理学療法士の大先輩、Sさんの告別式に参列してきました。

 

 

Sさんは、私が理学療法士になった20数年前からお世話になってきた方で、

埼玉県内での高齢者のリハビリにおいて先駆けの存在です。

 

私が理学療法士になった頃、「介護力強化病院」といって介護職員が配置された病棟が制度に位置づけられて、いわゆる老人病院の改革が始まったところでした。

私が就職した秩父第一病院も「介護力強化病院」として勝負をかけているときで、私が初めての理学療法士として採用され、「寝たきり老人を車椅子に乗せて起こそう」という活気に満ちていました。

 その頃にお手本にしていた病院にリハビリのトップとしていらっしゃったのがSさん。Sさんも一緒の「介護力強化病院連絡協議会リハビリ部会」の集まりが一人職場の私にとっての心の支えで、毎度にこやかな笑顔で元気づけてくれました。

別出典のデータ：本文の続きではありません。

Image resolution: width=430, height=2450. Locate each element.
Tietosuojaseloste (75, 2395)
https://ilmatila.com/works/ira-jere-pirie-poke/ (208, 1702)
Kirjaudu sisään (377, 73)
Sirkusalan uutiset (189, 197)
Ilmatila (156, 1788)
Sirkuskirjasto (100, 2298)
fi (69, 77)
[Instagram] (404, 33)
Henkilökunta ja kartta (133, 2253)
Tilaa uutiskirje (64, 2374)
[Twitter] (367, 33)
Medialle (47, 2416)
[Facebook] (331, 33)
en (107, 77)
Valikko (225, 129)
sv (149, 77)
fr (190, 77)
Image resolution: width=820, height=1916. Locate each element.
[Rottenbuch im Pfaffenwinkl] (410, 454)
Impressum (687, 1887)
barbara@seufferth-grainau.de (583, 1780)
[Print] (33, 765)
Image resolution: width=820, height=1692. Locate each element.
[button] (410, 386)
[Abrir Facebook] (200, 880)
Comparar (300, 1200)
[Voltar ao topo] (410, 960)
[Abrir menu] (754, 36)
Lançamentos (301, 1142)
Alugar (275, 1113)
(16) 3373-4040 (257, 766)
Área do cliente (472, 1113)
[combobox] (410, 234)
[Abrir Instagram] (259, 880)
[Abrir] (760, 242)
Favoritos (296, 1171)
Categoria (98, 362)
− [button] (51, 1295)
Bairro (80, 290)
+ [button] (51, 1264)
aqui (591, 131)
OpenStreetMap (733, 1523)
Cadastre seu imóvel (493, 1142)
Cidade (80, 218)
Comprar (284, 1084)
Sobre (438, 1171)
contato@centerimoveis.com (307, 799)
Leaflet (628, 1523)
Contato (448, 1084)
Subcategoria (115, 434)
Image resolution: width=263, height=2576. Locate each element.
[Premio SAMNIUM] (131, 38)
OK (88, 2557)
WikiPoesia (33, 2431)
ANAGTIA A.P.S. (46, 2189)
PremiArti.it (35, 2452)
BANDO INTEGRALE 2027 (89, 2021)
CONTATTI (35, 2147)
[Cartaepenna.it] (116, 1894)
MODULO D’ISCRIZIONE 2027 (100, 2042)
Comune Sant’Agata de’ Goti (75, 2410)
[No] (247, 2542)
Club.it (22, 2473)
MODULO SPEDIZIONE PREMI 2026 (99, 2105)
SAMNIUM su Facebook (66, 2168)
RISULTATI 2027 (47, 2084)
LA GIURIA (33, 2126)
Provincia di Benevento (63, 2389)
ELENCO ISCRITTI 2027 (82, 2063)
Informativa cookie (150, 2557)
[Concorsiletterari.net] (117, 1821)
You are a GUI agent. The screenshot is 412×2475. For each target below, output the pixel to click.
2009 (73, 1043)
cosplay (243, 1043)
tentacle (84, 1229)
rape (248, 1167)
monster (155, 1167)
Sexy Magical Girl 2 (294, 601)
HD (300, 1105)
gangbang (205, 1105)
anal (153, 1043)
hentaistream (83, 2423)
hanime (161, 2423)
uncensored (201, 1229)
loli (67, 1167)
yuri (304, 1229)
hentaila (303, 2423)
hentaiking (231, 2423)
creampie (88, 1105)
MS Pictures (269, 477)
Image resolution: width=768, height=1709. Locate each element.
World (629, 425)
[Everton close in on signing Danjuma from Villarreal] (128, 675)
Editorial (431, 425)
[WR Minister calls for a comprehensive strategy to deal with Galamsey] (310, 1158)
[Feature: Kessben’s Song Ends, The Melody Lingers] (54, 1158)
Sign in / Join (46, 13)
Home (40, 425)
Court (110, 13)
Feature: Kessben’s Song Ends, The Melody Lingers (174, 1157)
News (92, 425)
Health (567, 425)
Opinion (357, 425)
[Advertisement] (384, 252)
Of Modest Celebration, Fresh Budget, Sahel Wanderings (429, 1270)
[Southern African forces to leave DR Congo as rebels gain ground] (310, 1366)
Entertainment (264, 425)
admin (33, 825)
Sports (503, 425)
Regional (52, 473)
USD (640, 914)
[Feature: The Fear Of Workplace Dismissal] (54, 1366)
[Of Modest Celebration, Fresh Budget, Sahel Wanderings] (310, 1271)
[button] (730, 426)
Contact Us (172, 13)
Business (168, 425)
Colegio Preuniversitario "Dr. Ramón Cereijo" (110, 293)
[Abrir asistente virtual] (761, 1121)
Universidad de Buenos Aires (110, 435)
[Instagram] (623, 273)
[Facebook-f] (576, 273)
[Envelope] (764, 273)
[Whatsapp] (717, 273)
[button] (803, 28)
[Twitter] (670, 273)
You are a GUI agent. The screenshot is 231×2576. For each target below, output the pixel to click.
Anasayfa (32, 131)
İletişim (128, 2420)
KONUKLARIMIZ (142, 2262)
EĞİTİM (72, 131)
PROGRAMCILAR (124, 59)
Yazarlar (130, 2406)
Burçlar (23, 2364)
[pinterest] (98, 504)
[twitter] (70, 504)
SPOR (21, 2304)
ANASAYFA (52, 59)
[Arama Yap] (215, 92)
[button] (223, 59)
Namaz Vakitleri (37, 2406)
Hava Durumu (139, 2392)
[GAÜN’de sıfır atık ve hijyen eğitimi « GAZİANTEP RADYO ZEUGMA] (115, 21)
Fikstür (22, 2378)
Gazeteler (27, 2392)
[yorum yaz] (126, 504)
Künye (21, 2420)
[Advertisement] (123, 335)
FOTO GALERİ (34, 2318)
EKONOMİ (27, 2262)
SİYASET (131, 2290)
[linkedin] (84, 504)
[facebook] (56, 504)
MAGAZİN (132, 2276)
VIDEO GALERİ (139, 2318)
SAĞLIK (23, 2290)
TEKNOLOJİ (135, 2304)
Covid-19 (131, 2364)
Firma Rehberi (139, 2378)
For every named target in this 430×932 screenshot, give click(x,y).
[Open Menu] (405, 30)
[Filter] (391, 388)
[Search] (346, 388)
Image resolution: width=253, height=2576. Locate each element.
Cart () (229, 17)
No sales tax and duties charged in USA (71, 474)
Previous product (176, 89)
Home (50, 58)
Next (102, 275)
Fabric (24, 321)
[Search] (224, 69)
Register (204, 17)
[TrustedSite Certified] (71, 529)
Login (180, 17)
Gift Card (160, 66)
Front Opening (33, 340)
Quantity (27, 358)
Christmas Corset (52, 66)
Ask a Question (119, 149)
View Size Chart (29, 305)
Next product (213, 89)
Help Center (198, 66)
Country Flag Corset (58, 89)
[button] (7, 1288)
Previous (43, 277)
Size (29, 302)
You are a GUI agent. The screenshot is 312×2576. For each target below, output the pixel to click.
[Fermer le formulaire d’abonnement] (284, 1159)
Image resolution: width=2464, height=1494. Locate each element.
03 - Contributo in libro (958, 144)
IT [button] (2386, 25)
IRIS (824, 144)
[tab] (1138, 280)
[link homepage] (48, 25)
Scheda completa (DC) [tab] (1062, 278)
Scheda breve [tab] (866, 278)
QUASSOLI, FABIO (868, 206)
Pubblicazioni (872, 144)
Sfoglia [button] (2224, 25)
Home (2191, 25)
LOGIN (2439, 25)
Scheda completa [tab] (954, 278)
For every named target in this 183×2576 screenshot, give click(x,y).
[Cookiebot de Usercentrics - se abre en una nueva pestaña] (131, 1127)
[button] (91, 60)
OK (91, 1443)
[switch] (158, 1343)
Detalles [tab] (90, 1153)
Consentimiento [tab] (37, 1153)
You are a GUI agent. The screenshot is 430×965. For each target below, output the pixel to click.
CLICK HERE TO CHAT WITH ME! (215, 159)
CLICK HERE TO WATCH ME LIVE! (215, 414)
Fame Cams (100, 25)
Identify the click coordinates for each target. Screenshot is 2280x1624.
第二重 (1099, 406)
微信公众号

秩父で行った泊りがけの合宿で、Sさんが軽快なバク転を見せてくたのも楽しい思い出です。

 

 私が就職6年目、職場で老健を立ち上げるため、老健うららに異動になりました。ちょうどその頃、Sさんも職場を老健に変えられて活躍されていました。老健に常勤で腰を据えて働いている理学療法士が県内でも少ない頃でしたので、そこでもSさんが先輩になり、現場を見学させてもらい、研修会に一緒に参加させてもらい、大いに参考にさせていただきました。自分がやっている仕事への不安がありましたから、大先輩の存在がとても大きかったです。埼老健協会の研修委員の活動も、Sさんがいてくれて私のことを気にかけてくれたから、楽しく入っていけたのでした。埼老健協会の活動からの学びは、今でも私の仕事の基礎になっています

 

 Sさんは定年になったのち、大学の教員になられました。「高齢者のリハビリ」、「介護保険分野でのリハビリ」はこの20年で大きく発展し、理学療法士の活躍する大きな分野に成長しました。その現場で培った経験を学生さんに伝えられるSさんを格好良く思いました。せっかくですから、私もSさんと繋がりを持ちたいと思い、その大学の臨床実習を受け入れることにしました。今月の始めに臨床実習指導者会議の懇親会で久しぶりにSさんにお会いでき、昔話に花が咲いて、とても楽しくお話させて頂きました。Sさんが、私のことを自らの経験に重ねて励まして下さるのがとても嬉しくて、これからの「S教授」との関わりを楽しみしていました。

 

 そんな矢先、あまりにも突然の訃報でした。見頃になった曼珠沙華までのジョギング中、心臓発作を起こされて亡くなったそうです。

 

 告別式に参列させていただき、涙が止まりませんでした。まだ、あの良く通る声で、にこやかに話しかけてくれそうな感じがしました。

 

 Sさん、ありがとうございました。ご冥福を心よりお祈りいたします。